The CIA was the key body in handling civilian intelligence-collecting processes in the government, and afterward, the Defence Intelligence Agency grew to be the primary intelligence authority. The 1947 act also prompted extensive changes in military formations. 

The War Department and Department of the Army amalgamated with the Navy Department to collectively create the Department of Defense. Nevertheless, every branch sustained its service secretaries. 

Why the U.S. department of war changed their name in 1947
The emblem of the Department of the Army, derived from the seal of the U.S. War Department.

Expanding Future National Security 

The United States Department of War changed its name through the National Security Act of 1947, whose sole purpose was to offer a comprehensive program for the country’s future security. The act necessitated several changes, such as the one mentioned above of forming the Department of Defense to accomplish the main objective. 

Such departments’ competitive and conflicting policies were obstacles to an accurately synchronized, effective, and united military effort. At the same time, The National Military Establishment (NME) was created to sort such problems out and prevent organizational deficiency. 

Why the U.S. department of war changed their name in 1947
The seal of the Board of War and Ordnance, which the U.S. War Department’s seal is derived from.

The reorganization was responsible for several affairs, such as making a precise and first-hand line of command for all military affairs, to remove the replication of effort in the Department of Defense, especially in engineering and research.

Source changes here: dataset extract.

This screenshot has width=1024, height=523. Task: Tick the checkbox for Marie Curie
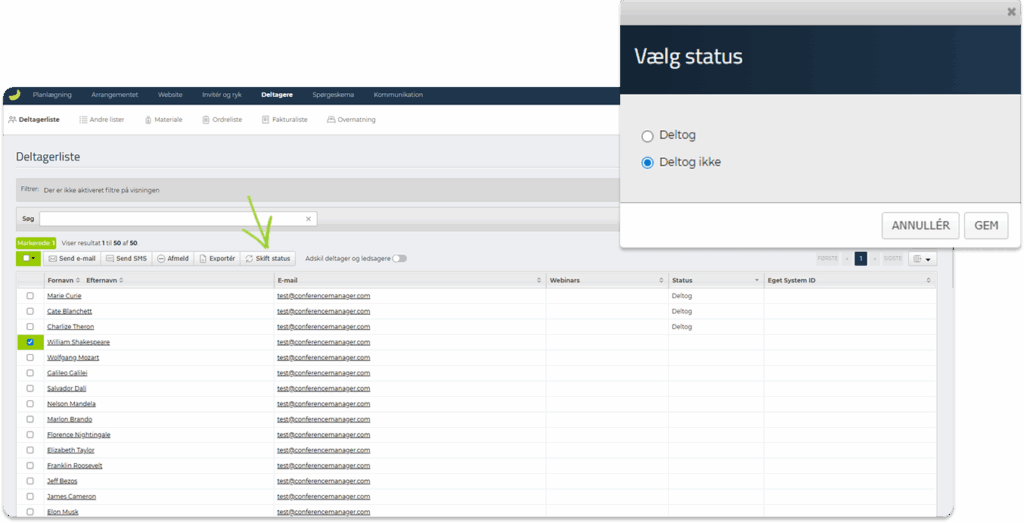pyautogui.click(x=30, y=296)
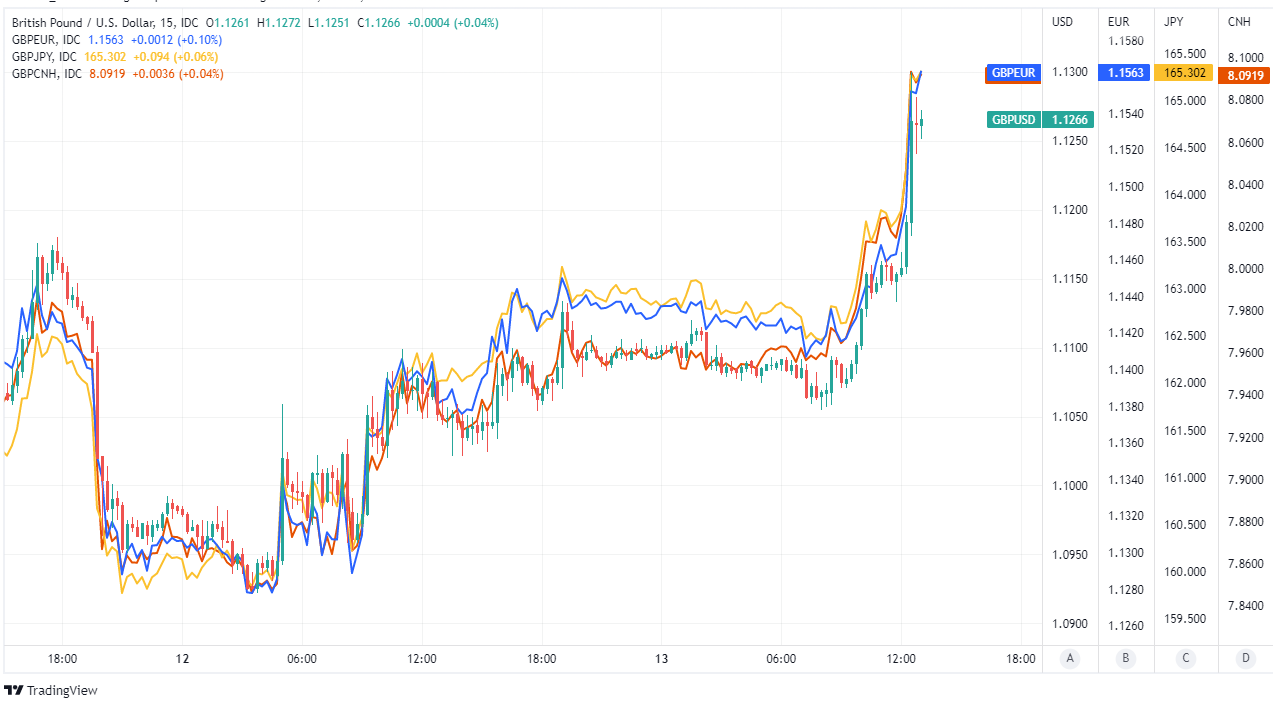Select price scale B button
The image size is (1273, 702).
1126,658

Additionally, it was intended to offer more economical and well-organized administration in the defense establishments and unified tactical direction for the armed forces. It was also responsible for facilitating the operation of the military army under united command. 

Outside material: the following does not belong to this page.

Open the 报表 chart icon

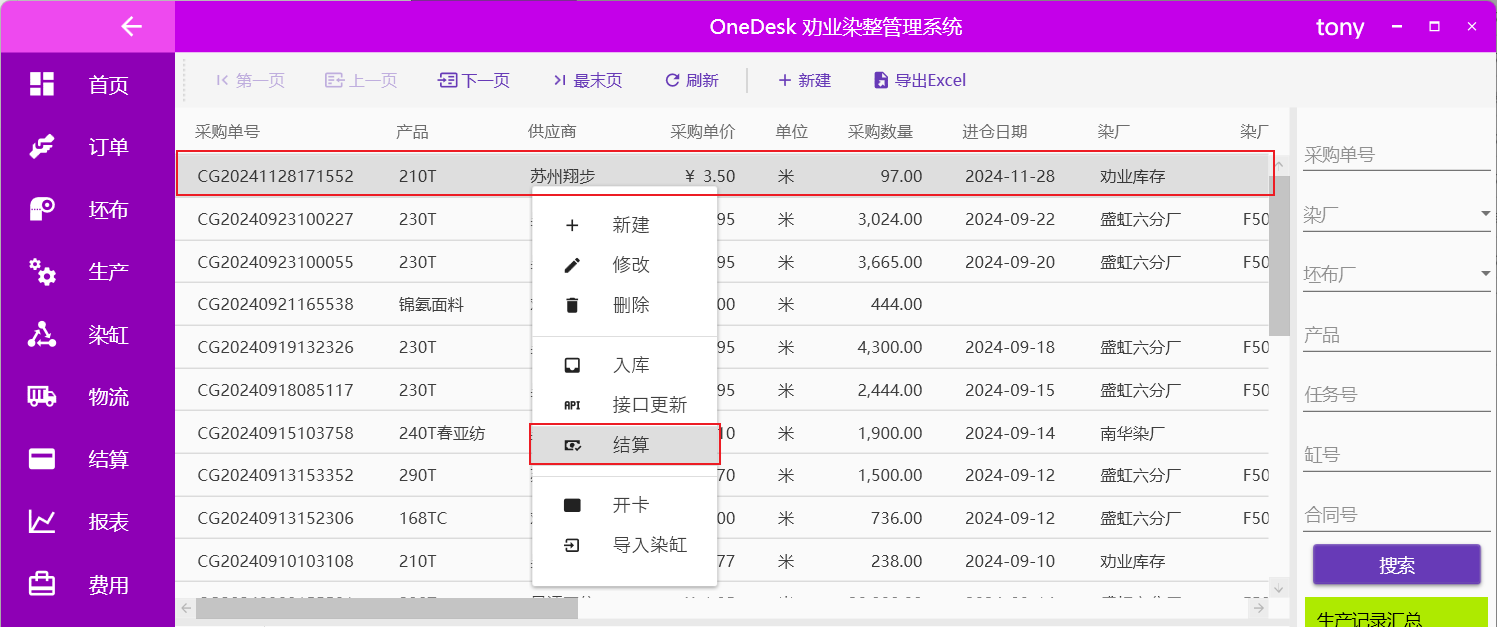coord(42,522)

The National Security Act exerted a considerable amount of emphasis on national security management with the intelligence community and its numerous capabilities. Besides, the act also founded the NSC, which significantly helped secure the nation’s security assets and coordinated other minor subcommittees to deal with threats to national security. 

Overall, the Department of Defense was held by a mission that provided a rock-hard foundation for the United States’ national policy through the power of the military.